Увеличить |
I
Вечерние
занятия в шестой роте приходили к концу, и младшие офицеры все чаще и нетерпеливее
посматривали на часы. Изучался практически устав гарнизонной службы. По всему
плацу солдаты стояли вразброс: около тополей, окаймлявших шоссе, около
гимнастических машин, возле дверей ротной школы, у прицельных станков. Все это
были воображаемые посты, как, например, пост у порохового погреба, у знамени, в
караульном доме, у денежного ящика. Между ними ходили разводящие и ставили
часовых; производилась смена караулов; унтер-офицеры проверяли посты и
испытывали познания своих солдат, стараясь то хитростью выманить у часового его
винтовку, то заставить его сойти с места, то всучить ему на сохранение какую-нибудь
вещь, большею частью собственную фуражку.
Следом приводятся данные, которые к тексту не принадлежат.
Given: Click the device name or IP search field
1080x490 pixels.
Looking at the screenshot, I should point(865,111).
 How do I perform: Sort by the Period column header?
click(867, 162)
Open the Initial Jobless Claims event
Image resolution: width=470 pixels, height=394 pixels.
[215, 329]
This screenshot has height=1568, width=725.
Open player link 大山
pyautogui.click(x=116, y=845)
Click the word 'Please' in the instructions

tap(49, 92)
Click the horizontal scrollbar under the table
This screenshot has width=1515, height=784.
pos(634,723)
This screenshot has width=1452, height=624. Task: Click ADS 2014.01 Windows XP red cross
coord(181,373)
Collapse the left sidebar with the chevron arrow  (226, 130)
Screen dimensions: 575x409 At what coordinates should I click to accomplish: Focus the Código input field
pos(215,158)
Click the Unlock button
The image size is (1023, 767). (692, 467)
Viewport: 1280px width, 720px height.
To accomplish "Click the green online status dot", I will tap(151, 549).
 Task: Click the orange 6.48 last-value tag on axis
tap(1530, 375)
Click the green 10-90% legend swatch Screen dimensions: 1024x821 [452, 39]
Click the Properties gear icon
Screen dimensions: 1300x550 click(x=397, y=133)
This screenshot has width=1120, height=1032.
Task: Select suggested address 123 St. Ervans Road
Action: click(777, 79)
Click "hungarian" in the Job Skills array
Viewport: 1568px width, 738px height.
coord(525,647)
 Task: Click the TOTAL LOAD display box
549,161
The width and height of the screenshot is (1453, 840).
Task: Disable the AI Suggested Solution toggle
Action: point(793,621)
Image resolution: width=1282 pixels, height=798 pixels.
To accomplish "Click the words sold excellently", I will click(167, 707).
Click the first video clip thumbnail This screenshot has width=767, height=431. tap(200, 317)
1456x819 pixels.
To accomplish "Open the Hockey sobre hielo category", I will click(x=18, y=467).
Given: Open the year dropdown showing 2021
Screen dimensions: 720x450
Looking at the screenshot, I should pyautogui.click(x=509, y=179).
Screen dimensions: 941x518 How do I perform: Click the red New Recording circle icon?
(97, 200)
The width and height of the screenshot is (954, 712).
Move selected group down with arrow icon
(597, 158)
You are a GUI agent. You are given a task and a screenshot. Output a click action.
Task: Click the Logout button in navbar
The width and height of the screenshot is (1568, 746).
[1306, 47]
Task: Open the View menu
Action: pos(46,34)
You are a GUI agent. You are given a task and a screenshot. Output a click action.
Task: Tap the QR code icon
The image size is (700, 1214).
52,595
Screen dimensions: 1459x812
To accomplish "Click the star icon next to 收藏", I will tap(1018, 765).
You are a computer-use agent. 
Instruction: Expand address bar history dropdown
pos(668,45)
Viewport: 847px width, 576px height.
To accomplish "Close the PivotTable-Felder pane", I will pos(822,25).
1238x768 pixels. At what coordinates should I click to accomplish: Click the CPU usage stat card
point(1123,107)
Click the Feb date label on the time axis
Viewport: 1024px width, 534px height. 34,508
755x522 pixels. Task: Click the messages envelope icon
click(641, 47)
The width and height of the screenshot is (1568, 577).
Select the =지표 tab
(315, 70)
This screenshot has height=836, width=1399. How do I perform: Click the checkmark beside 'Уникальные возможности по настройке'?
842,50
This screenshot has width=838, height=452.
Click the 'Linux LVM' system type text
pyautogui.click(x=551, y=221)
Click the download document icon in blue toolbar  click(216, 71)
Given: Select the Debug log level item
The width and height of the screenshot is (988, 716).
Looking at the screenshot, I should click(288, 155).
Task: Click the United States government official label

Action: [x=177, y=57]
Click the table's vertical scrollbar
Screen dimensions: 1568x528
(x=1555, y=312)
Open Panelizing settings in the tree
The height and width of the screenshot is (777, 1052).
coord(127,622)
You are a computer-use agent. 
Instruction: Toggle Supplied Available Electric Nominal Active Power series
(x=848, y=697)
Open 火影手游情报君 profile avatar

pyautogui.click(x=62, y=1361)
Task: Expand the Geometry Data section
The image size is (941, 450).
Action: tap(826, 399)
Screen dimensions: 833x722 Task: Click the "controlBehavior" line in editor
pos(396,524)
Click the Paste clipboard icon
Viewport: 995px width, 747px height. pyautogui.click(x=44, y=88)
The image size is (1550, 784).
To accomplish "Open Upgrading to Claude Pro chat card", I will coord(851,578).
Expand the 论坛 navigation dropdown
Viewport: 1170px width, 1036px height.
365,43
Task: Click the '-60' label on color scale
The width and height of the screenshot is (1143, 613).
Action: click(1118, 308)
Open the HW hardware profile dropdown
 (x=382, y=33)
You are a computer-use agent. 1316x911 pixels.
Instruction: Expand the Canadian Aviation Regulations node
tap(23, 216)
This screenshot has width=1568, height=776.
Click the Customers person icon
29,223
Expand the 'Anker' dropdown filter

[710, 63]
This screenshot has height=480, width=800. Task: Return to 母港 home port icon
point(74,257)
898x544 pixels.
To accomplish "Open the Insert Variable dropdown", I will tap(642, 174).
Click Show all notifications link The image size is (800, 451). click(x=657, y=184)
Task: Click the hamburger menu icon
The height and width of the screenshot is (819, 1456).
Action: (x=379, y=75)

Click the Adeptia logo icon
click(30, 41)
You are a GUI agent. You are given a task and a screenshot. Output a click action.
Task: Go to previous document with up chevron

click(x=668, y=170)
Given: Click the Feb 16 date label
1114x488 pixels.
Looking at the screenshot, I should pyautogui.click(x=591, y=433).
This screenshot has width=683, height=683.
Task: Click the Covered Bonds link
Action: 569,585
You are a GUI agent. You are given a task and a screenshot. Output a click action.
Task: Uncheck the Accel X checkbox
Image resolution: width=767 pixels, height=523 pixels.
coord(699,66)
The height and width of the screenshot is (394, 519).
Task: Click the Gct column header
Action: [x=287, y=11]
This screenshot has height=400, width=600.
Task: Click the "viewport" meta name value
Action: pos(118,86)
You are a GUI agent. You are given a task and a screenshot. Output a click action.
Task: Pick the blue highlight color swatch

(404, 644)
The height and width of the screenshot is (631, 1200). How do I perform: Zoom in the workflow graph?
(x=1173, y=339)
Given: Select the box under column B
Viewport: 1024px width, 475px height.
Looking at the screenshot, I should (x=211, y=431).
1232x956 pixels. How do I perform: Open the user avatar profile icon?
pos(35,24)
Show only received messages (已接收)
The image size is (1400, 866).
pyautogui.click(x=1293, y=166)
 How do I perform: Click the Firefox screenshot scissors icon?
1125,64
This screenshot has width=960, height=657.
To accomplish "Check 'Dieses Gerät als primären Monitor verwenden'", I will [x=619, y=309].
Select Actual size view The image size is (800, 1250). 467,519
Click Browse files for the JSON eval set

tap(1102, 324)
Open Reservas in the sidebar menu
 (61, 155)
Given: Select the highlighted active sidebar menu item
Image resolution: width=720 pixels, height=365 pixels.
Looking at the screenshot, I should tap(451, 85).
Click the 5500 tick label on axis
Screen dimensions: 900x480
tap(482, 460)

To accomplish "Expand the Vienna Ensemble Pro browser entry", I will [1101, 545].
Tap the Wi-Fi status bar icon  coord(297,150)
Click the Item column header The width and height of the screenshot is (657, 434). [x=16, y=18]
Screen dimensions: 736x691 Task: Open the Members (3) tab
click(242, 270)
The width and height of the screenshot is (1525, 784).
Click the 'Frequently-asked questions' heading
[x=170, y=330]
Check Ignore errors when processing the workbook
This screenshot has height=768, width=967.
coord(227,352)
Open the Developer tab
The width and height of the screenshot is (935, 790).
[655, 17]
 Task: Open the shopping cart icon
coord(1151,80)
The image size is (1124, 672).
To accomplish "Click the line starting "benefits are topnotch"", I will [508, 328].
Старослуживые, тверже знавшие эту
игрушечную казуистику, отвечали в таких случаях преувеличенно суровым тоном:
«Отходи! Не имею полного права никому отдавать ружье, кроме как получу
приказание от самого государя императора». Но молодые путались. Они еще не
умели отделить шутки, примера от настоящих требований службы и впадали то в
одну, то в другую крайность.
– Хлебников!
Дьявол косорукий! – кричал маленький, круглый и шустрый ефрейтор Шаповаленко,
и в голосе его слышалось начальственное страдание. – Я ж тебе учил-учил,
дурня! Ты же чье сейчас приказанье сполнил? Арестованного? А, чтоб тебя!..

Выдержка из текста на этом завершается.